本日の研修の中で、特にすごいと思ったのは「露頭」の見学である。市之川鉱山は、概して「横樋(本当は金ヘンに通と書くのだがJISにないのでご了承ください)」と「縦樋」の二つの鉱脈に分かれている。「横樋」は公民館東部の小山を中心とする水平の脈で、衝上断層沿いに発達し、大シキ(シキは金ヘンに甫と書く。これまたJISにはありません)坑、岩屋坑、鰻坑、旭坑、金水坑などが知られている。「縦樋」は断層沿いの垂直の脈で、千荷坑を中心に、大盛坑、沼田坑、大平見坑、今村坑などが公民館の西から南にかけて拡がっている。二つの全く異なる鉱脈が狭い地区に共存しているのは神秘という他ない。露頭は千荷樋の一部と思われるが、左写真のように三紀層の基底礫岩を貫く裂か充填の形で存在しているのが明瞭に理解される。割れ目の灰白色の物質は、当然、輝安鉱自身でありこれだけでも貴重な標本である。現在、鉱山跡には草木が生い茂り、坑道も入ることはできず、露岩にも苔が生え、なかなか生の鉱脈に接することはできないと思っていただけに嬉しさもひとしおであった。これだけでも本日の大チョンボを補って余りある有意義な研修となった訳である。
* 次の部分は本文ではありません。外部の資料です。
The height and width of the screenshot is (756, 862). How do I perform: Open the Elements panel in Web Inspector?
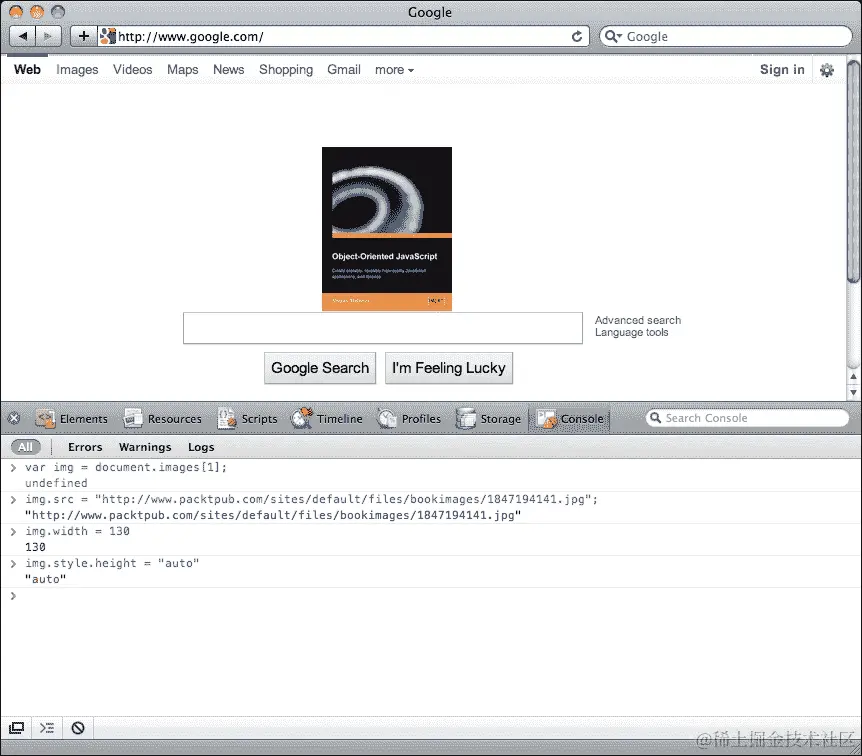click(x=72, y=418)
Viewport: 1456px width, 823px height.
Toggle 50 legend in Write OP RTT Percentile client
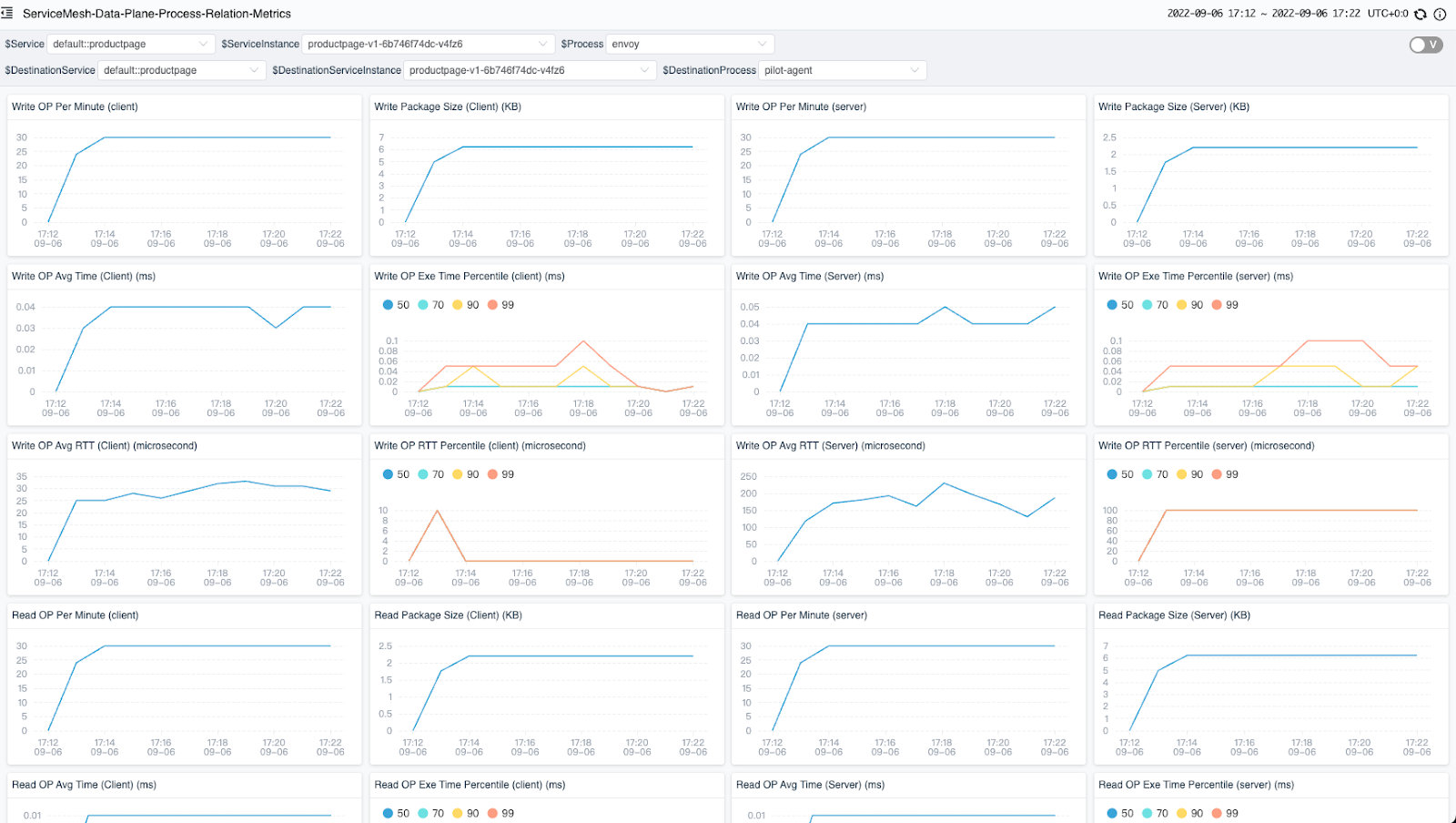pyautogui.click(x=397, y=474)
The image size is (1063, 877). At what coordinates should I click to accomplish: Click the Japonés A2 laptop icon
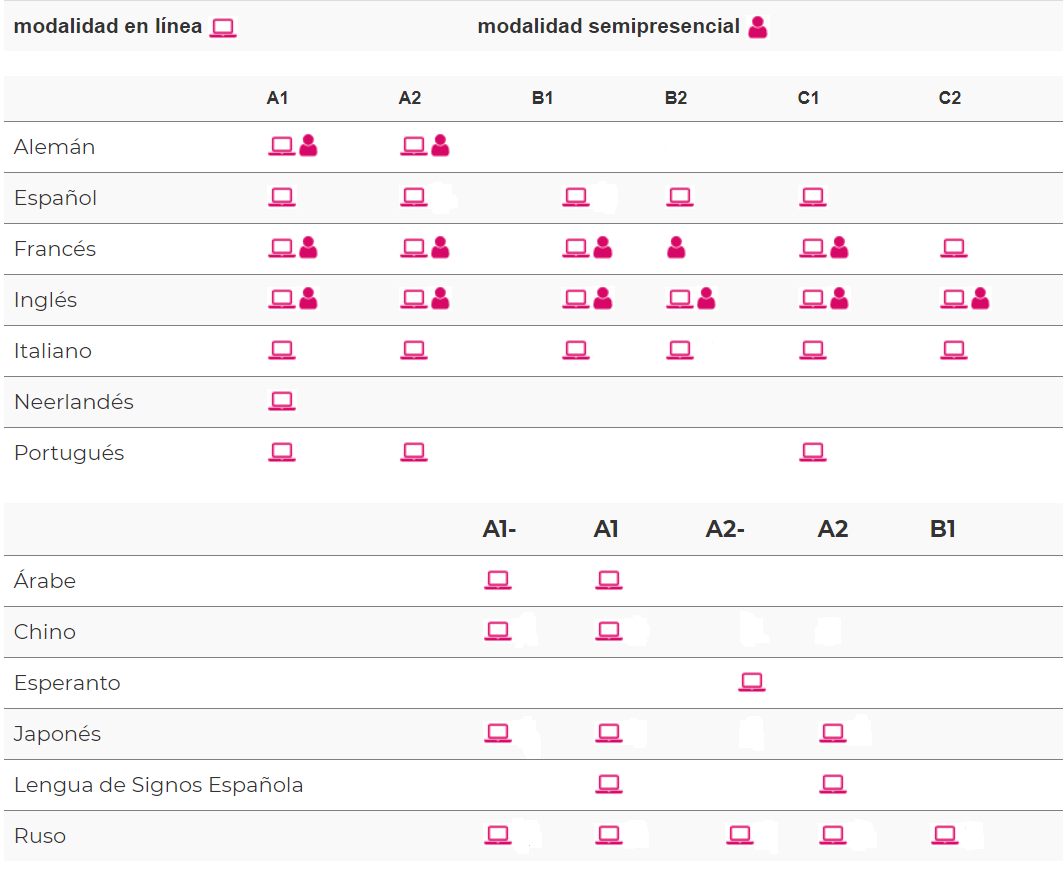(x=833, y=734)
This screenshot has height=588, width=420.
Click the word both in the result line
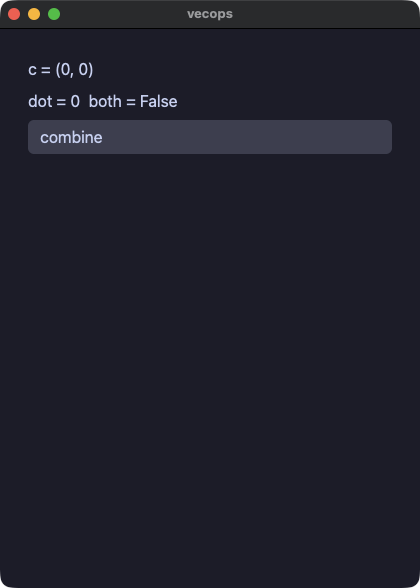pyautogui.click(x=105, y=102)
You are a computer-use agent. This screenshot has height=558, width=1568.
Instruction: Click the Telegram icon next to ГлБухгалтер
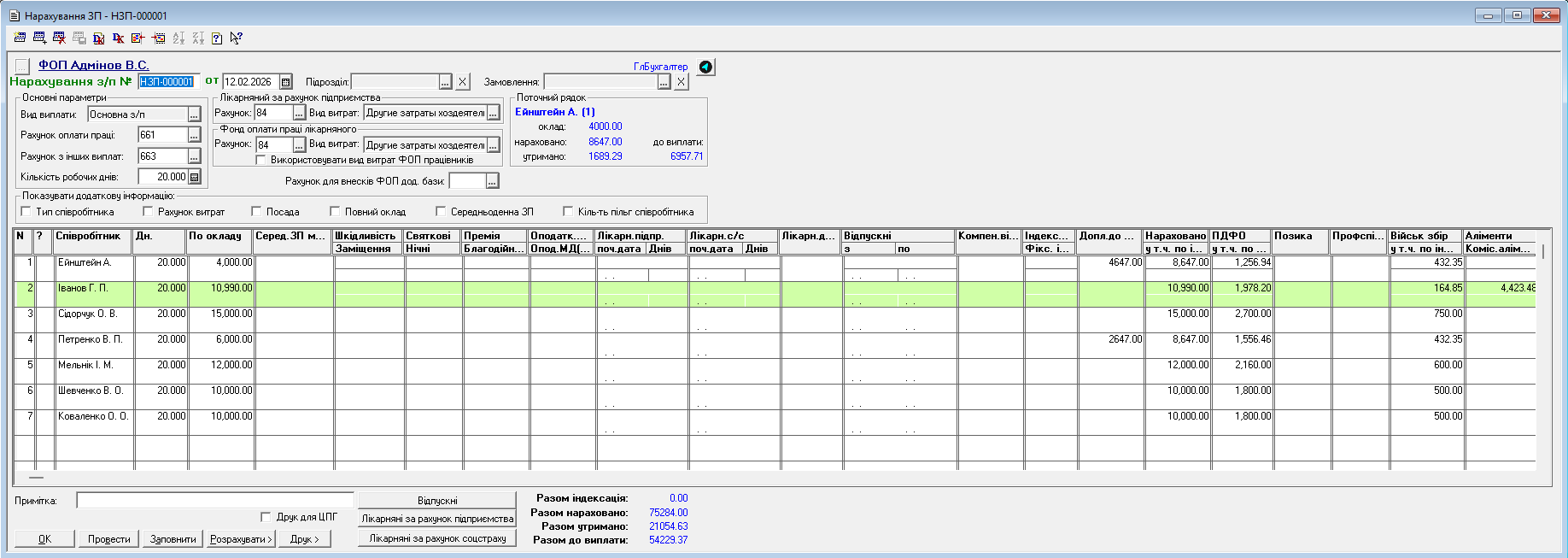pos(705,67)
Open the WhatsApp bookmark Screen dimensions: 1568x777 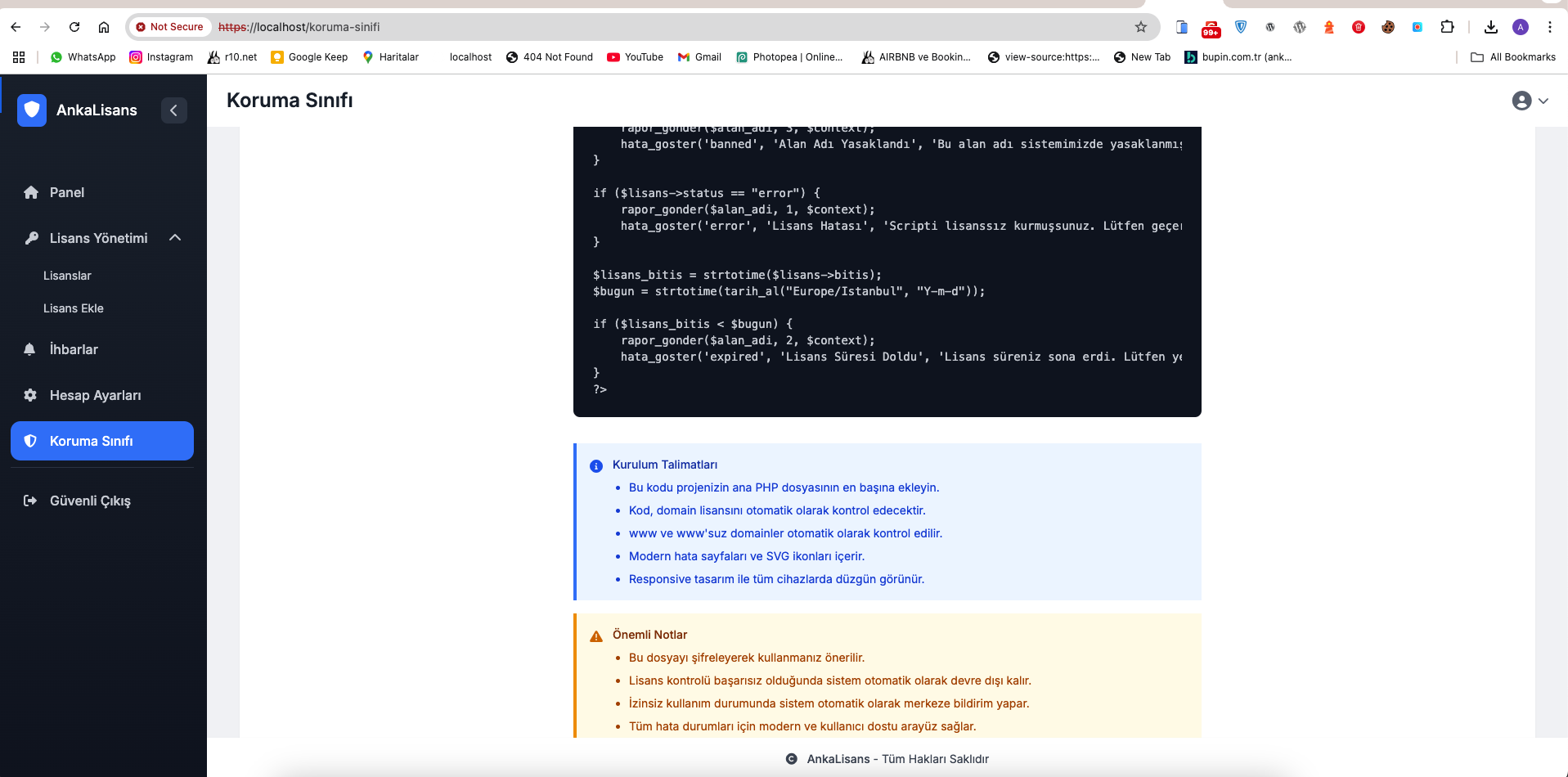(x=83, y=57)
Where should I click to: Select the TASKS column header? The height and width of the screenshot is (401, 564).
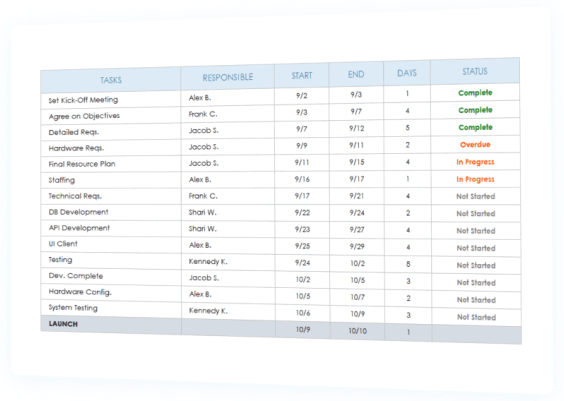tap(111, 80)
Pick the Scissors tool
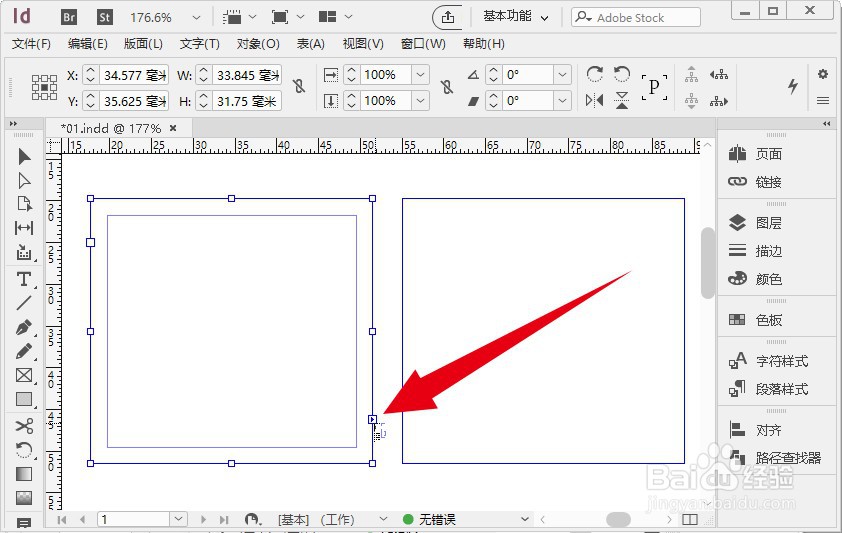 click(x=24, y=425)
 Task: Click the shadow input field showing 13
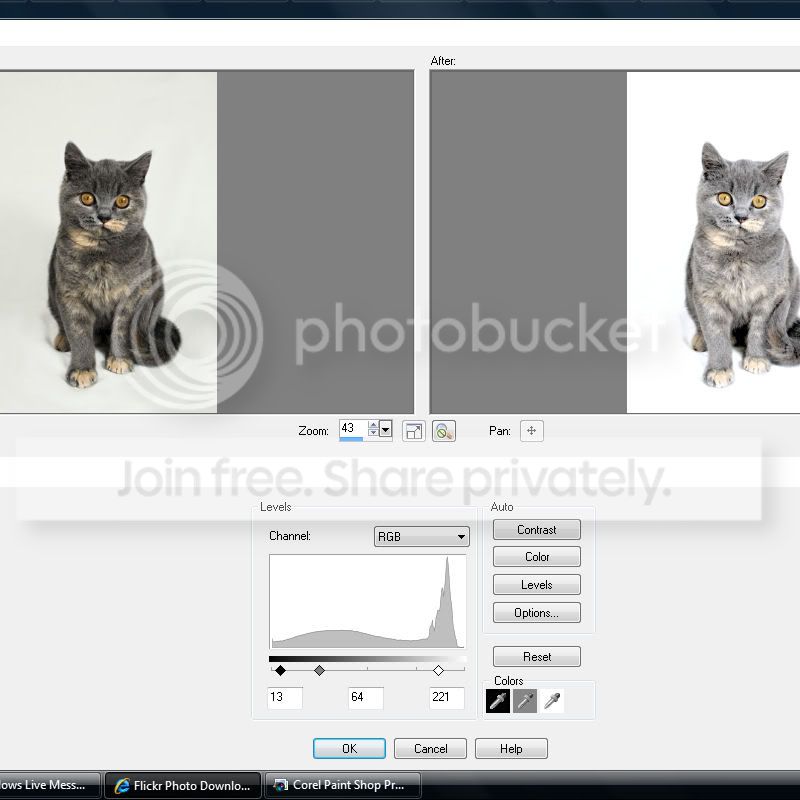pos(285,697)
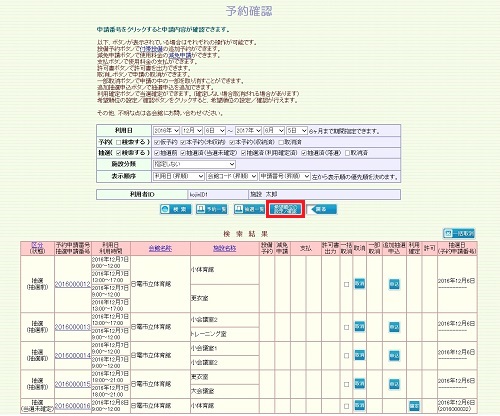Click the 一括取消 bulk cancel button

point(459,233)
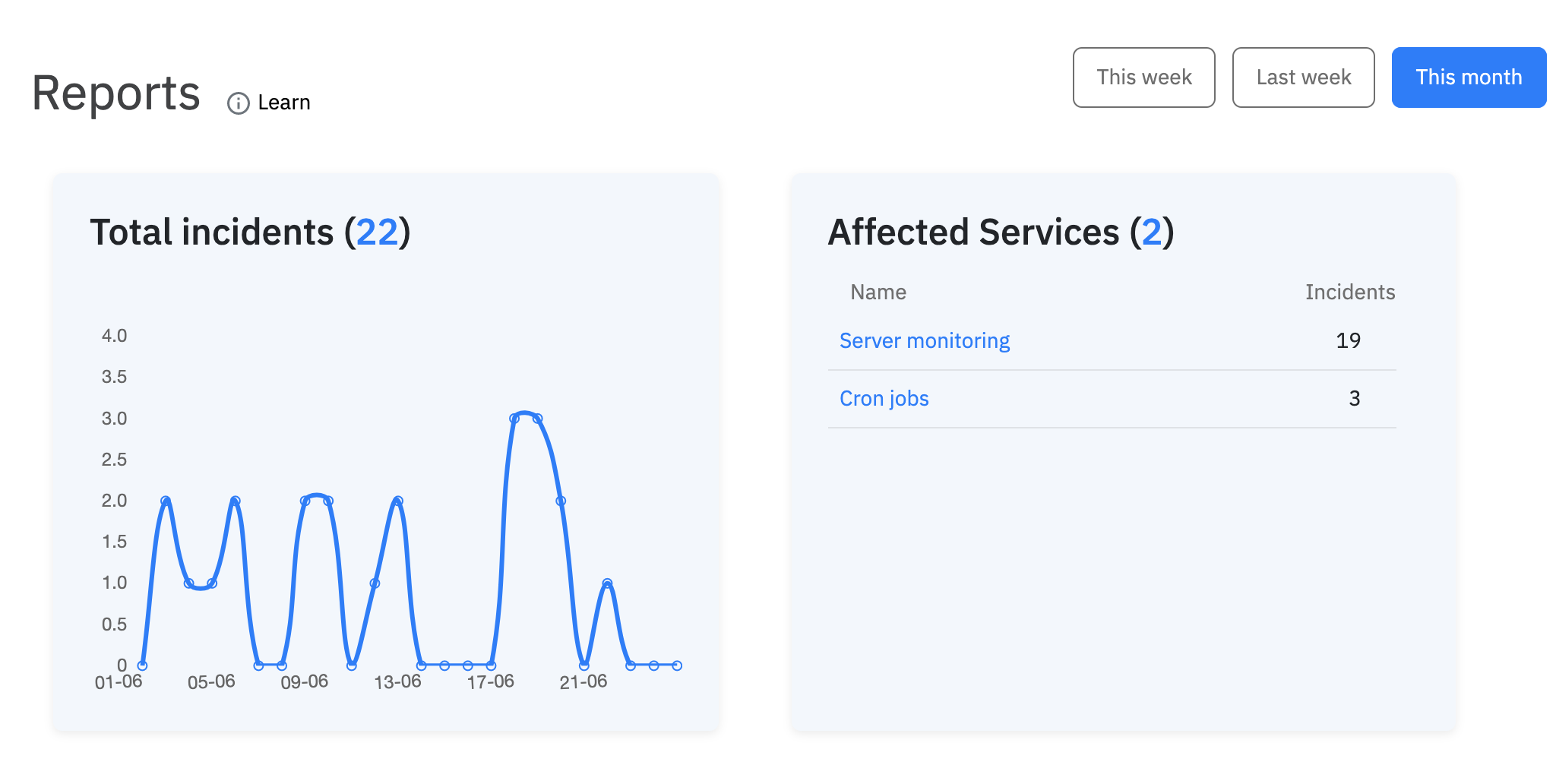Click the Reports page heading
This screenshot has width=1556, height=784.
click(x=116, y=93)
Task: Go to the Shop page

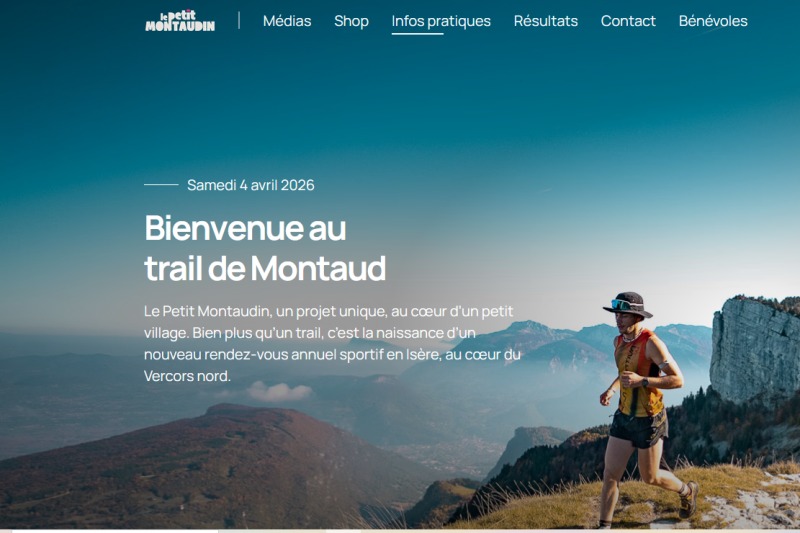Action: pos(351,21)
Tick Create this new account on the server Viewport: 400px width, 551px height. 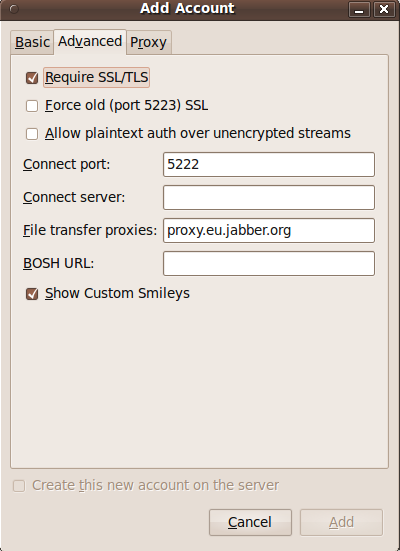pyautogui.click(x=19, y=486)
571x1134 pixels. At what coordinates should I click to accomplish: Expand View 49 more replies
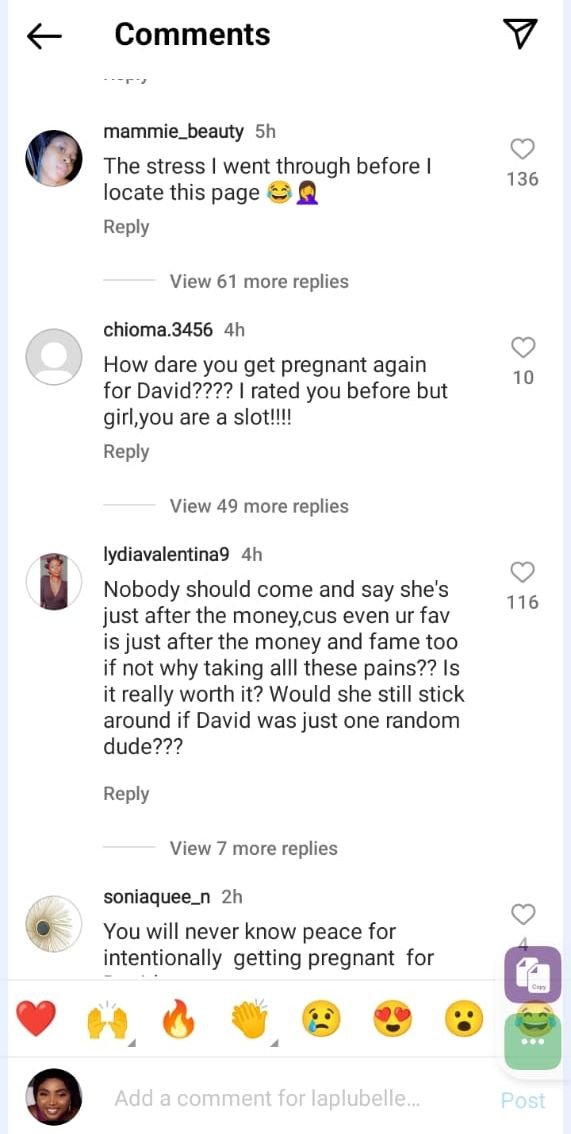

 ちなみに大英博物館をはじめ世界の著名な研究施設に保存されている輝安鉱の巨晶は、明治12,3年に「横樋」のうち、鰻坑、大シキ坑、旭坑が抜けあった「三角組」という場所から、採掘されたということである。自分が立っている場所から、わずか100mほどの地下にその場所が今も存在するのか、と思うだけで沸き上がる興奮を抑えることはできず、体が震うのを感じた・・・

 午後3時、全ての予定を終了して解散となった。最後に、多大のご迷惑をおかけした「山村研究会」会員の皆様に、心からお詫びをいたしたいと思います。本当にごめんなさい。